Most individuals with a high genetic score also had a high burden of classical risk factors for CAD, according to Paré. "To me that also shows that probably having a genetic predisposition by itself might not be quite sufficient in most individuals, and I think that also stresses the importance of not neglecting classic risk factors and healthy lifestyle, despite the genetic risk," he added.

He called that "a hopeful message" because it means that if someone who has "bad luck in the genetic lottery" adopts healthy lifestyle habits, "there's a lot that someone can do to minimize that risk."

On the other hand, some patients with early-onset CAD without classic risk factors, apart from smoking, had a very high multigene risk score.

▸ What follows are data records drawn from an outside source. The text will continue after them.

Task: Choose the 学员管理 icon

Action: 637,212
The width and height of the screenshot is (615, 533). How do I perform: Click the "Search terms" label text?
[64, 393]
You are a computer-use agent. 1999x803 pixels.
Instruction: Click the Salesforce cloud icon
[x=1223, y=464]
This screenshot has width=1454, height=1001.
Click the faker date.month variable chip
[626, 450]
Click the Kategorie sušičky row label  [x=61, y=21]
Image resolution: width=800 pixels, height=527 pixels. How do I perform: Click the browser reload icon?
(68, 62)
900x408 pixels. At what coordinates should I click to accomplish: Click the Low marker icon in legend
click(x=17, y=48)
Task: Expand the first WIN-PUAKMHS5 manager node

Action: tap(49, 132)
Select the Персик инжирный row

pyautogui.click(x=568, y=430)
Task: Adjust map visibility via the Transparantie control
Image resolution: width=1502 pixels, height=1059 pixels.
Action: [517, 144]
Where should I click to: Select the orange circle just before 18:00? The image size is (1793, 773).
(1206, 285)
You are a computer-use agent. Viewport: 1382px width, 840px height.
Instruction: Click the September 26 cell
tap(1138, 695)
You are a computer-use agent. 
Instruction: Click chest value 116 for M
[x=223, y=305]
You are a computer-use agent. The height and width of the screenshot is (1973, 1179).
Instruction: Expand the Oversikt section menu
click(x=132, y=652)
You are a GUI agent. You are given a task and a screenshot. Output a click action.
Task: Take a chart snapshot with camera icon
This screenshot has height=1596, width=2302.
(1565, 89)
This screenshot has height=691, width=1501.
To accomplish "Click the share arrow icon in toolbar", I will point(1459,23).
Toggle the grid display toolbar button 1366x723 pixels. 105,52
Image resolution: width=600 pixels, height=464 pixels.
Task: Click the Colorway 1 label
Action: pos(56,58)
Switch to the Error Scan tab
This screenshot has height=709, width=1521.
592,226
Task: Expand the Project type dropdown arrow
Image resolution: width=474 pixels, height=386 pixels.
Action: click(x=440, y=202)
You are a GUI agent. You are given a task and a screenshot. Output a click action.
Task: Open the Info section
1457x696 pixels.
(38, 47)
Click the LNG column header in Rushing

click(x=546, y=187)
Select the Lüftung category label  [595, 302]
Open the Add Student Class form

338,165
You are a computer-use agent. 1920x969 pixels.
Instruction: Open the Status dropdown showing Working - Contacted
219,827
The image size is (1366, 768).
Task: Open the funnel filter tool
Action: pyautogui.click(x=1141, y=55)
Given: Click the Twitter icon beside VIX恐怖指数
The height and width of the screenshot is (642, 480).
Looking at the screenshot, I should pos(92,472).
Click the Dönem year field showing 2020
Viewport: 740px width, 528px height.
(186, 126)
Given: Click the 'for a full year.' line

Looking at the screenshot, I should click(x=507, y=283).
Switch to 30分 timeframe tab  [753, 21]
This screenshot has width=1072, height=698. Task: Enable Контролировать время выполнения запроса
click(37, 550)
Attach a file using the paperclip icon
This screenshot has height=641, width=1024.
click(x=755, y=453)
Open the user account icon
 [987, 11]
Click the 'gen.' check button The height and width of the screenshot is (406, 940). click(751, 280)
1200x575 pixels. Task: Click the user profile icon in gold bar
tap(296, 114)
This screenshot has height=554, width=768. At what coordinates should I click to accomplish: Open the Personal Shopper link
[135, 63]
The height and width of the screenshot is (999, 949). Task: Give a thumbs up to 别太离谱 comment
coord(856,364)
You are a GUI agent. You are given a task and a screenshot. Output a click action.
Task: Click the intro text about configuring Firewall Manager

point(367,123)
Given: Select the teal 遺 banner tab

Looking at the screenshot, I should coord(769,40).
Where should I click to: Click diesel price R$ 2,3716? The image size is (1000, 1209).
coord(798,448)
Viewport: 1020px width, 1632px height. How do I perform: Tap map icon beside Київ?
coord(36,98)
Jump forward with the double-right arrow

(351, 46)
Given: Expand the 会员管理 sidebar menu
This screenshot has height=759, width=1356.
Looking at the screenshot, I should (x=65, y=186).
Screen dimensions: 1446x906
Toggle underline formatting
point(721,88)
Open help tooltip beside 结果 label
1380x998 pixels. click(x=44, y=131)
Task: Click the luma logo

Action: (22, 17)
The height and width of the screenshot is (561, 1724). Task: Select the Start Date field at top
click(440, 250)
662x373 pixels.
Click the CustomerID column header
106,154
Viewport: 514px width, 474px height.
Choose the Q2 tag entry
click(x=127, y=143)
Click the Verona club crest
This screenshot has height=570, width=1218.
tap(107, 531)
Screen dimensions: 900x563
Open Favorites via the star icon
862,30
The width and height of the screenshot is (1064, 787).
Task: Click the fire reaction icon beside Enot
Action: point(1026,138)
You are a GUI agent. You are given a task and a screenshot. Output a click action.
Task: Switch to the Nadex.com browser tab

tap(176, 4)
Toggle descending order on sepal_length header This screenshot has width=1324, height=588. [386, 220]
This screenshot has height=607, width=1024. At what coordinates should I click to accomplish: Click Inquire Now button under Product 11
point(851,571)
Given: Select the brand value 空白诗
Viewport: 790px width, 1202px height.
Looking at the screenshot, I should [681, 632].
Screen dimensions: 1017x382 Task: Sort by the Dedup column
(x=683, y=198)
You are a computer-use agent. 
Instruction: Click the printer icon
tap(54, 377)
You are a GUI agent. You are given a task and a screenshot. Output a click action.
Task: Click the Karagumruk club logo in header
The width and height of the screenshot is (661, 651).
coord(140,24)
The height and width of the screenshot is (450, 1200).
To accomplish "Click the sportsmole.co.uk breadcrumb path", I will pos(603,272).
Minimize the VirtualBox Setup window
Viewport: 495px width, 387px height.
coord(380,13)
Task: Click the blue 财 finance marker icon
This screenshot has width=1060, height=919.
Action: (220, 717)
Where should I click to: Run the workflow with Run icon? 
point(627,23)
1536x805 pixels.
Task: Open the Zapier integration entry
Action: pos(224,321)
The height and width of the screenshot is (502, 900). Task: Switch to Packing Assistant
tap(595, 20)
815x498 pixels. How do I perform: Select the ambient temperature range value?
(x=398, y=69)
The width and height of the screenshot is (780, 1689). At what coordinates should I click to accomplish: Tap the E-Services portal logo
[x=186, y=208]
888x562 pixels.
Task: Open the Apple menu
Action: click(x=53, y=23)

As a provider, if the risk score is known for such a patient, Musunuru said, "you could say, 'Look, you have a very compelling reason not to smoke; you're at high genetic risk. It doesn't mean that you are necessarily going to get the disease, but if you want to avoid getting a heart attack, you're going to have to pay very close attention to diet and lifestyle. Don't go anywhere near tobacco; don't even be exposed to second-hand smoke.'"

As for future use of the genetic risk score, potentially "we could measure this in individuals as part of preventative screening," Paré said. "If we do find that someone has this high polygenetic burden, we make sure we treat this person aggressively in terms of prevention of having a heart attack in their 30s, 40s, or 50s."

The study was funded by the Canadian Institutes of Health Research, a Canada Research Chair in Genetic and Molecular Epidemiology, and a CISCO Professorship in Integrated Health Biosystems. The authors, editorialists, and Musunuru have no relevant financial disclosures.